ISO 27018 in context: PII processor obligations for public clouds

ISO/IEC 27018:2019 is the international standard for protecting personally identifiable information (PII) in public cloud services that act as PII processors. It does two things at once: it adds privacy-specific implementation guidance to the ISO 27002 controls when PII is processed in a public cloud, and it sets out an annex of additional obligations derived from the ISO 29100 privacy framework that cloud processors are expected to meet. ISO 27018 is informative on top of ISO 27002 and ISO 27017 rather than normative on its own; certification runs against ISO 27001, with ISO 27018 informing how the cloud PII portion of the audit is structured and evidenced.

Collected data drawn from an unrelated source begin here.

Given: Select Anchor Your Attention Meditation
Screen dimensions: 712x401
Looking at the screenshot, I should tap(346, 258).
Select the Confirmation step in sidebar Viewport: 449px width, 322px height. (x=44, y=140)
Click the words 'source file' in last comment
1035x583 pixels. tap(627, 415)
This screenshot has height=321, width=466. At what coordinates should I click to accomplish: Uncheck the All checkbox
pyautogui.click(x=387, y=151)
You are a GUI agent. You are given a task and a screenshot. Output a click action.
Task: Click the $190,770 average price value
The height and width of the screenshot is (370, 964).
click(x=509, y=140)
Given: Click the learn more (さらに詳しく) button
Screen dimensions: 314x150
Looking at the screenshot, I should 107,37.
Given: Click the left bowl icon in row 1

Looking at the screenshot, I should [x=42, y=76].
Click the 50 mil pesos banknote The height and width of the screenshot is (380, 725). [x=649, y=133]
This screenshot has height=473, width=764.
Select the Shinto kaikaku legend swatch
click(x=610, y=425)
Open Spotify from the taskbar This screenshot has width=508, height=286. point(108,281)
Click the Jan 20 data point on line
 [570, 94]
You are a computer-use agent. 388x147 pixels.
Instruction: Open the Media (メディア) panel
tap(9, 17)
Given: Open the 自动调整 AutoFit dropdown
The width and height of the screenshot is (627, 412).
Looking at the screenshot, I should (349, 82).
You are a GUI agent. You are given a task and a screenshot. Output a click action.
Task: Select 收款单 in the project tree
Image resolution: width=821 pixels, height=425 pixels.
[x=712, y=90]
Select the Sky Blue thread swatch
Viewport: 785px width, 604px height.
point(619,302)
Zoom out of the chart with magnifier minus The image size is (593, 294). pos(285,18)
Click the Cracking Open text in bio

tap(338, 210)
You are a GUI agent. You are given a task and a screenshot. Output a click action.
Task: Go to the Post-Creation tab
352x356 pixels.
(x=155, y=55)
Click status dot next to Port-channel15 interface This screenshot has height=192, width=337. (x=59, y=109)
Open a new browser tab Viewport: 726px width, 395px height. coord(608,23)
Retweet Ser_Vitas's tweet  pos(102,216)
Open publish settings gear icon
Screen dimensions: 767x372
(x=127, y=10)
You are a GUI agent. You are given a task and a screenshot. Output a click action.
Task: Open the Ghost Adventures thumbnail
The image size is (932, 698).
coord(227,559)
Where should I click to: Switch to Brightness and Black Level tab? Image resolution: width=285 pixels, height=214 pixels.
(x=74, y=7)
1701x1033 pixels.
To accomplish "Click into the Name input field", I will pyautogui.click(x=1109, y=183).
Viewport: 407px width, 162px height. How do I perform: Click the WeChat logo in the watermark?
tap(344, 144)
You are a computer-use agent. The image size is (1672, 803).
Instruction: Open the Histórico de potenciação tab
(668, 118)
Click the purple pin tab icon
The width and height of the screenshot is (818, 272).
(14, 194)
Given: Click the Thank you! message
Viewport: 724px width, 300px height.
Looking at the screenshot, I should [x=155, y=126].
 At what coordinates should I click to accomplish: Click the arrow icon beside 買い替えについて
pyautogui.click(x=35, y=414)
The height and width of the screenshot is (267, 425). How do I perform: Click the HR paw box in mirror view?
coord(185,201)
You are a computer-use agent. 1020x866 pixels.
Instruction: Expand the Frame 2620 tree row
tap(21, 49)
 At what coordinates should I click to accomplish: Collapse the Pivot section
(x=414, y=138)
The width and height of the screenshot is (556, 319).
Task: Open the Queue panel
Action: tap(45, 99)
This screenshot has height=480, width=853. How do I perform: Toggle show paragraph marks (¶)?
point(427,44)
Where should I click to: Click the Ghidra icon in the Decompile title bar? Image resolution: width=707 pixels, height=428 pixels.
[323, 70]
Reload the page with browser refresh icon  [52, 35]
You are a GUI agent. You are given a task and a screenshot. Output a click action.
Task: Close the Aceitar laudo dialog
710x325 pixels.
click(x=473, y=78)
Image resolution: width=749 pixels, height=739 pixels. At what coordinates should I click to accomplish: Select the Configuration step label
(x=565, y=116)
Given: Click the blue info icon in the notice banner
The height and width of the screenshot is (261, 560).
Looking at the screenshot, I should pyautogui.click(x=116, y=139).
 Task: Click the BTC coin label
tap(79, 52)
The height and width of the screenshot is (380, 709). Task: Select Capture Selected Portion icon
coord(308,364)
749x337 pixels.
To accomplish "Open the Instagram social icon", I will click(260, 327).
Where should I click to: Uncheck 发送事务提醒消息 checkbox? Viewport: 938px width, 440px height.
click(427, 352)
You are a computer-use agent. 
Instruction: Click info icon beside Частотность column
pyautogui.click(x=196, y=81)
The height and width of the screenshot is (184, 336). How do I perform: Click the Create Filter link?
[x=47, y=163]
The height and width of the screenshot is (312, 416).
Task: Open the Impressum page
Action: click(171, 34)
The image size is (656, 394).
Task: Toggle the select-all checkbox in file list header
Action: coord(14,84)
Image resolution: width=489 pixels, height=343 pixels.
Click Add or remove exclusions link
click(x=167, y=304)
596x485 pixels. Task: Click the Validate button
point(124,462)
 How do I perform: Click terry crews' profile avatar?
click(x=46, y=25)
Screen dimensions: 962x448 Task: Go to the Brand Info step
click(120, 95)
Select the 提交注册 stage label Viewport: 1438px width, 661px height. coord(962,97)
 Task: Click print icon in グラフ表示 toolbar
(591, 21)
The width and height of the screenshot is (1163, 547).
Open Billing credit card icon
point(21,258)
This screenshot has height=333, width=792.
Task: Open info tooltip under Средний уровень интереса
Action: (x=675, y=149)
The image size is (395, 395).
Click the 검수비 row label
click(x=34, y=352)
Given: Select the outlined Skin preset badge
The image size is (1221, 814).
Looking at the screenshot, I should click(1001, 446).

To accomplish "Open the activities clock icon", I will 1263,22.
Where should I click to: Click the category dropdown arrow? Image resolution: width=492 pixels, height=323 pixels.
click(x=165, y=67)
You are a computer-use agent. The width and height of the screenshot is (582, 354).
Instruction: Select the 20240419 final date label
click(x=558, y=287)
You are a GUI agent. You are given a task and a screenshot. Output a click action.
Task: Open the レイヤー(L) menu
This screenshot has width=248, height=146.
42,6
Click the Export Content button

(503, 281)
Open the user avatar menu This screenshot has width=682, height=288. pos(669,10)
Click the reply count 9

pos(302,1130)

The relationship most teams need to keep clear is the layering across the ISO 27001 family. The ISO 27001 framework page covers the management system standard that certifies the ISMS. The ISO 27002 framework page covers the implementation guidance for the 93 ISO 27001 Annex A controls. The ISO 27017 framework page covers the cloud-specific extension. ISO 27018 sits on top of those: it inherits the ISO 27017 cloud guidance and adds the public cloud PII processor obligations that only apply when the cloud workload involves personal data the customer is the controller of. The Statement of Applicability still cites ISO 27001 Annex A; the public cloud PII guidance and the additional annex controls reference ISO 27018 explicitly so the auditor can trace the cloud PII obligation back to the right standard text.

Where ISO 27018 sits in the ISO 27001 family

Three baseline standards underpin ISO 27018, and the SoA needs to read all three together rather than picking one. ISO 27018 cannot be implemented in isolation; it consumes the ISO 27002 control catalogue and the ISO 27017 cloud extensions and extends them with PII-specific obligations.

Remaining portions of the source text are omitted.